In this picture, San Joaquin Native American Veterans Lodge Commander Richard 'Windfeathers' Muniz displays the newly authorized 'Native Americans Killed In Action'(NAKIA) flag, that is representative of the ultimate sacrifice that some Native Americans have given in service of their country.

The California Valley Miwok Tribe – located at 10601 Escondido Pl., Stockton, CA (As listed in the Federal Register of the Bureau of Indian Affairs, BIA/DOI), a federally recognized tribe eligible to receive and distribute services from the federal government – on Thursday, November 4th, was scheduled to attend a celebration honoring Native American Heritage Month. Being called away to represent her tribe, Chairperson Silvia Burley at the last minute was unable to fulfill this obligation, but the Tribe had previously invited organizations, fellow Miwok Consortium members and friends to accompany the Tribe and were glad most of them were still able to attend. Of those attending four organizations, representatives were given some time to address the audience and speak of subject matter they felt was important to share on this day.

California Tribal TANF Partnership Site Manager Joni Drake, accompanied by TANF case worker Medea Caraig and also Thomas Drake, whom attended in representation of first nations, spoke of the Native American community and of TANF’s role within that community, of the services offered and the support that her organization provides to Native American families.
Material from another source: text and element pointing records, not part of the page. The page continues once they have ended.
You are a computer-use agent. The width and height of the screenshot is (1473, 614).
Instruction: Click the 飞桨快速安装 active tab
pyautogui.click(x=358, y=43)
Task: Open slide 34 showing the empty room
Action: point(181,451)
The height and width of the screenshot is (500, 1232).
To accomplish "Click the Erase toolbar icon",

Her first nations tribe of the North Fork Mono/Choinumni also honored Native American and culturally sensitive non-native elders with handmade indigenous gifts during the event.
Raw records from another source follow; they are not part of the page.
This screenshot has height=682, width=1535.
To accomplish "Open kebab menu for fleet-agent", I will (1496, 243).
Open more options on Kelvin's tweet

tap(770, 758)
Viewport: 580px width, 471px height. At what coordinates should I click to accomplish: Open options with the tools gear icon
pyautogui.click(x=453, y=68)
Mark Fountain, Vice Chairperson of the Calaveras County Mountain Miwuk, a Miwok Consortium member tribe, spoke of the history of his tribe and of the rich history of the local Miwok peoples. He went into great depth of his tribe’s interest in cultural issues and of working more closely with Caltrans on active projects in his tribe’s area. He talked of the learning experience he has had over this last year in being his tribe’s vice chairperson and of his aspirations for his tribe’s future. Before the event ended, he also accompanied another Miwok singer in performing a traditional Miwok song for all attending.

Cesar Caballero, Chairman of the Historical Shingle Springs Tribe, a Miwok Consortium member tribe, also attended and spoke of many issues of concern relating to the Miwok peoples and others indigenous to California. Of the greater need to identify and deal with actual Native peoples representative of an area, bringing into question the lacking standards and outdated contact lists provided by the California State Native American Heritage Commission to state agencies such as Caltrans and other state regional organizations, and of the greater need to adhere to a federal standard or to have the actual tribes of California create the standard and oversee the document.

Also, a good friend of the Tribe and Commander of the San Joaquin Native American Veteran’s Lodge, Richard “Windfeathers” Muniz, attended. Mr. Muniz spoke of the history of sacrifice that Native Americans have given in service of their country when called upon in times of war. He reminded everyone of the freedoms that they enjoy because of those sacrifices and that the following Thursday of this event, November 11th, was Veteran’s Day. He displayed to all attending, the recently authorized “Native Americans Killed In Action” (NAKIA) flag, reading aloud:

“Red is the color of the bloodshed by our Armed Forces & Special Services, who because of being Americans, were put in harm’s way. They paid the ultimate price for our freedom, both at home and abroad. We dedicate this flag to represent our sorrow and respect for those who paid the ultimate price. This flag reflects our commitment to help and support those who have been left behind; Mothers & Daughters, Fathers & Sons, Wives & Husbands, Brothers & Sisters.”

The California Valley Miwok Tribe would like to thank all of the above mentioned whom attended and represented their peoples and themselves so proudly and with such distinction that events such as this may become much more common place in the near future.